Unverändert bleiben ihre Ziele zur Unterstützung betreuender und pflegender Angehörige sowie zur Förderung des freiwilligen Engagements. Aepli Stettler meint:

«Vielleicht lässt sich der Leistungsvertrag mit dem Dachverband für Freiwilligenarbeit ausdehnen.»

Zudem will sie mit ihrem Departement für eine zukunftsorientierte Ausrichtung des Alterszentrum Park (AZP) sorgen. «Mit einer internen Strategie müssen wir dranbleiben und das AZP für die Zukunft fit machen.»

Departement für Gesellschaft und Soziales

Barbar Dätwyler Weber. (Bild: Donato Caspari)

Barbar Dätwyler Weber. (Bild: Donato Caspari)

«Sozial und integrativ handeln»: So lautet die Überschrift der zwei Schwerpunkte der neuen Stadträtin Barbara Dätwyler Weber (SP) als Vorsteherin des Departements für Gesellschaft und Soziales. Dätwyler Weber sagt:

«Es braucht nachhaltige und gezielte Investitionen für eine Chancengleichheit vom Kindes- bis zum Pensionsalter.»

Das widerspiegle sich bei der Förderung beruflicher und sozialer Integration. Für individuelle Selbstständigkeit sowie das Verhindern von Armut und Ausgrenzung erarbeite die Stadt entsprechende Strategiepapiere. «Es braucht mehr Transparenz für Hilfesuchende, um die Angebote zugänglich zu machen», meint Dätwyler Weber. Als zweiten Schwerpunkt nennt sie eine aktive, solidarische Gemeinschaft, «die in Frauenfeld schon fast Tradition hat».

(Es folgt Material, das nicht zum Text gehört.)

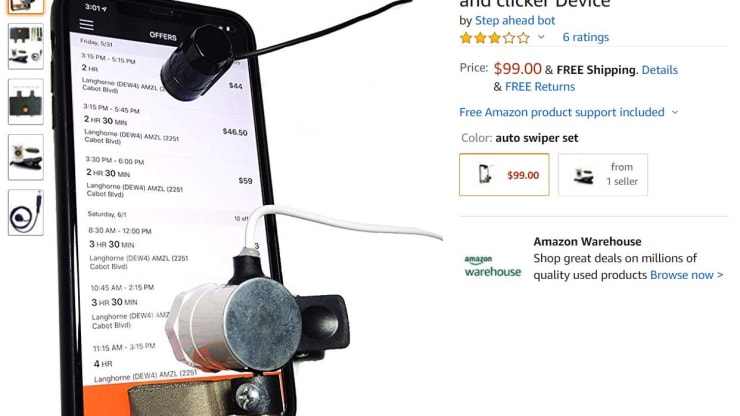Open the FREE Shipping Details link
The width and height of the screenshot is (740, 416).
pos(660,70)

Departement für Bau und Verkehr

Andreas Elliker. (Bild: Andrea Stalder)

Andreas Elliker. (Bild: Andrea Stalder)

Drei Schwerpunkte unterstreicht Andreas Elliker (SVP) als neuer Departementsvorsteher für Bau und Verkehr unter dem Motto «Begegnungsräume schaffen und vernetzen». Die Stadt Frauenfeld müsse ihre Quartiere stärken und sie mit direkten Fuss- und Velorouten vernetzen. Elliker meint:

«Wir lassen die Rückmeldungen aus der Vernehmlassung zum Fuss- und Veloverkehrskonzept fortlaufend einfliessen.»

Als departementsübergreifendes Ziel bezeichnet er den Fokus auf eine stadtverträgliche Mobilität. Dabei nicht ausser Acht gelassen dürfe der Freiraum für Erholung sowie die Artenvielfalt. Die Stadt habe etwa mit der Murg schon viel dafür getan. «Aber wir müssen die Stadt klimamässig kühlen und mit grünen Zungen noch mehr frische Luft ins Zentrum bringen», sagt Elliker.

Departement für Werke, Freizeitanlagen und Sport

Fabrizio Hugentobler. (Bild: Reto Martin)

Fabrizio Hugentobler. (Bild: Reto Martin)

«Wir geben Menschen Raum für Freizeit», sagt der neue Stadtrat Fabrizio Hugentobler (FDP) als Vorsteher des Departements für Werke, Freizeitanlagen und Sport. Im Zentrum seiner vier Ziele steht das neue Anlagenkonzept, das aus mehreren Machbarkeitsstudien zu einem zusammengeführt wird. Somit soll das Angebot an Freizeit- und Sportanlagen nach innen und aussen Ausstrahlung erhalten.

Nicht per Giesskannenprinzip will die Stadt Sportvereine ideell und finanziell unterstützen. Bei den Werkbetrieben will der Stadtrat die Angebote und Dienstleistungen optimieren. Zudem wollen die Werke die Nachhaltigkeit in der Versorgung stärken. Hugentobler nennt etwa ein Kälte-Wärme-Netz oder Alternativen zu Erdgas, auch wenn er ergänzt: «Das geht nicht von heute auf morgen.»